While “there may have been places where [fracking] has in fact contaminated the domestic water supply,” most oil and gas wells use fracking “and most of them aren’t impacting our water supply — so there’s a way to do it safely,” Salazar said.

Salazar’s remarks came one day after an expert who has studied fracking for decades told a Senate committee the practice does not negatively impact drinking water or the environment.

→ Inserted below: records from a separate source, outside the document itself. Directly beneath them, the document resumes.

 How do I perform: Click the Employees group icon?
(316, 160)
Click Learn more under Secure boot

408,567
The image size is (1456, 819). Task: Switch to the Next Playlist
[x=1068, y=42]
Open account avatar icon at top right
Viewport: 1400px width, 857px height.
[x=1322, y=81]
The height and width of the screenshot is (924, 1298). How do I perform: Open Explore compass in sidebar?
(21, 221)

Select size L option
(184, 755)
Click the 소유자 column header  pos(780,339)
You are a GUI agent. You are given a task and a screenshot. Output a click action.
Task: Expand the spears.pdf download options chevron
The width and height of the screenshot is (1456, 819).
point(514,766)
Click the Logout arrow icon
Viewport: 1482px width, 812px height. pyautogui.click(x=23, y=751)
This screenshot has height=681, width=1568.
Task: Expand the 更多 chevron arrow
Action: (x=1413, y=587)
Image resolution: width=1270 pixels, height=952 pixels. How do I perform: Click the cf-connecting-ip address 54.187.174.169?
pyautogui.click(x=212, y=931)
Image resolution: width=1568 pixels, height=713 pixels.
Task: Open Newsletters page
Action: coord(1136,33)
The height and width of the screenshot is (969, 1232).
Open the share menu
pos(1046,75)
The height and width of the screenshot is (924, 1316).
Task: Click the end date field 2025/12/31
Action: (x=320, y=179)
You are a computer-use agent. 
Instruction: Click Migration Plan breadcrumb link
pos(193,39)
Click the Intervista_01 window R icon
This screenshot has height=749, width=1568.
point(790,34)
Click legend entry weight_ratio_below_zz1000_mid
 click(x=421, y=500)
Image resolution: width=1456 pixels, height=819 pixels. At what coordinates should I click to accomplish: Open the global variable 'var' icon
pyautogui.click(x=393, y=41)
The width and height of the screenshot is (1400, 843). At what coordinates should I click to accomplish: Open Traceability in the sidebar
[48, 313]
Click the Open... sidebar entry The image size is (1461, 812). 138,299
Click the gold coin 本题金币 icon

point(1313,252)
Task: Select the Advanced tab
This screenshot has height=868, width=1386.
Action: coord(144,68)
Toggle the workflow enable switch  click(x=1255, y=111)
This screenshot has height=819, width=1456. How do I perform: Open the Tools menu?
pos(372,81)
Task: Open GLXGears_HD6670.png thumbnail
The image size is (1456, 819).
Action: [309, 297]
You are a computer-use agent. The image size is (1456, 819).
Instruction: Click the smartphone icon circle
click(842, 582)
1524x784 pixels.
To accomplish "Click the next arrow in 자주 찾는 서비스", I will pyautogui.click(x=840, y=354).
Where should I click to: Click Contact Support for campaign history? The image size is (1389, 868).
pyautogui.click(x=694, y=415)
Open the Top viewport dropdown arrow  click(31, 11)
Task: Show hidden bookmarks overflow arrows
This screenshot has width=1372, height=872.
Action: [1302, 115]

“In my opinion, current drilling and hydraulic fracturing activity in the shale gas [basins] does not really affect drinking water aquifers,” Stephen A. Holditch, head of the petroleum engineering department at Texas A&M University, said during a hearing of the Senate Energy and Natural Resources Committee. “I’ve been working on hydraulic fracturing for over 40 years. My master’s thesis in 1970 was on hydraulic fracturing…and there’s absolutely no evidence that fractures can grow from miles under the ground up to the surface to the aquifer.”

Holditch — along with Mark D. Zoback, a geophysics professor at Stanford University; Daniel Yergin, chairman of IHS Cambridge Energy Research Associates; and Kathleen McGinty, senior vice president of Weston Solutions Inc. — sat on the Secretary of Energy Advisory Board (SEAB) Natural Gas Subcommittee, which released a report in mid-August that made a number of recommendations, including that industry measure the volume and composition of fluids being pumped into gas wells, as well as the volume and composition of the flowback (see NGI, Aug. 15).

Holditch believes that fracking has gotten a bad rap. “If you read recent news articles on hydraulic fracturing, the process is often described as pumping in a mixture of water and toxic chemicals under high pressure under the earth. This description is far from the truth,” Holditch said. “Most fracture treatments consist of 99.5% pure water and sand,” and “only 0.5% chemicals,” he told the Senate panel. The chemicals include gelling agents, such as those that are used in a lot of food products; surfactants, such as Dawn liquid soap; and biocide, or Clorox bleach.

Most of the concerns about the safety of shale gas development have nothing to do with fracking but rather involve leakage along well casing, spills and blowouts, Zoback said. As a result, “hydraulic fracturing has become a bumper sticker for everything that we need to watch out for.”

All of the experts agreed that the reins of regulation of fracking should stay in the hands of the states. “We [subcommittee members] didn’t come up with any conclusion that the deck chairs needed to be shuffled,” McGinty said.

More than 100 groups representing U.S. industry last month petitioned to keep the federal government from erecting barriers to fracking. State governments, the on-the-ground regulators of oil and gas drilling, are working with industry to ensure that adequate environmental and safety measures are employed, they said.